2) Rhythm and dynamics
Another facet of the exploration of embodiment is rhythm. We feel that our ensemble has its core quality in creating multi-layered worlds of sonic texture and sound, but we would like to expand our vocabulary. Upon discussing the issue, rhythm came up as the most desirable musical component we would like to include more to our expression. Our desire for rhythm involves approaching shared musical time both as loosely connected rythmic structures, poly-rythms and superposed metrics, as well as tightly locked, looping rythmic structures. The underlying question is: how to coordinate rhythm (in its variety) in an improvisatory ensemble practice?
3) Pre-composed material
A third facet of Electronic Chamber Music's explorations at the Venice Research Pavilion involved a shared desire for creating pre-composed material that could be mobilisable at any moment during a performance, in order to create moments of cohesion within the improvisational musical journey. Originally, the ensemble had started out playing written compositions, which had been abandoned due to the constraints they set for timbral exploration. This time, we desired to find out ways to produce pre-composed and rehearsed modules that could be summoned by any memeber of the ensemble at any moment of the playing. These modules would have to be flexible int erms of tempo, meter and harmony, in order to be usable in different situations arising within the improvisation. The question being: how to device shared musical modules that could fit into a wide range of improvisatory situations?

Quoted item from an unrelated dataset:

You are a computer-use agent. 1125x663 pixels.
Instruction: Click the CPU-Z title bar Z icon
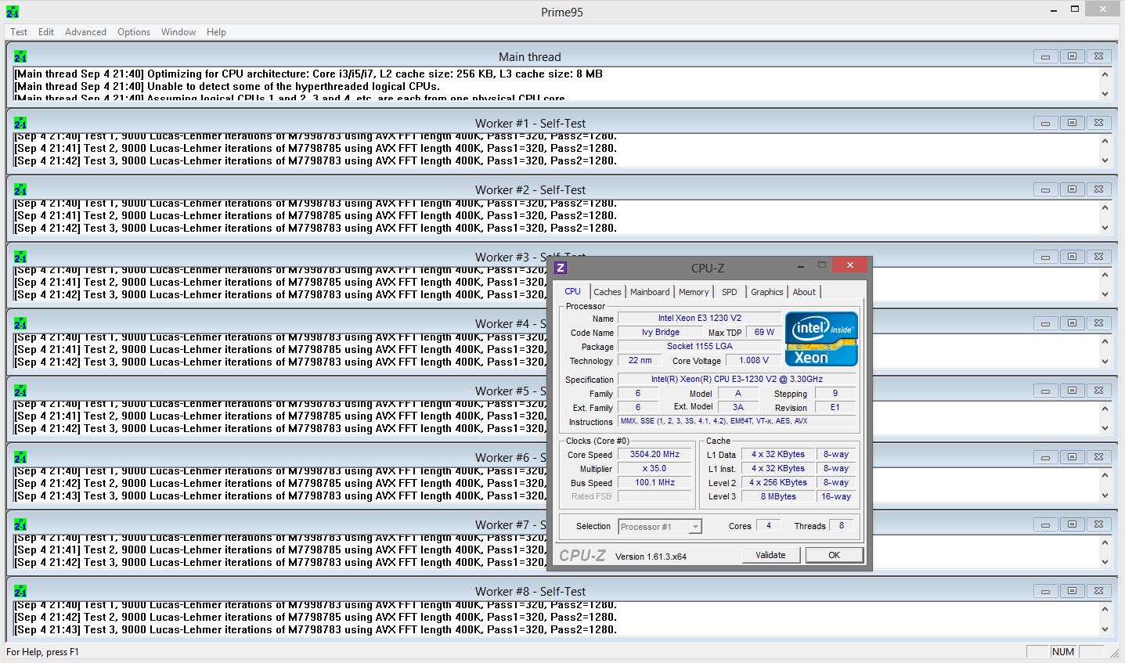click(x=561, y=268)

The ensemble: Electronic Chamber Music
Electronic Chamber Music is a Helsinki-based electro-acoustic live music quartet. The ensemble was started in 2016 as a means to concretise a shared sonic utopia of joining acoustic musicianship with an extended electronic soundscape and a timbre-centered approach to music-making. The band plays custom-made augmented instruments where electronic and acoustic sounds merge seamlessly. The band’s distinct sound fuses electronics with wood, strings and bows. Electroacoustic composition meets with chamber music, deep grooves and free improvisation.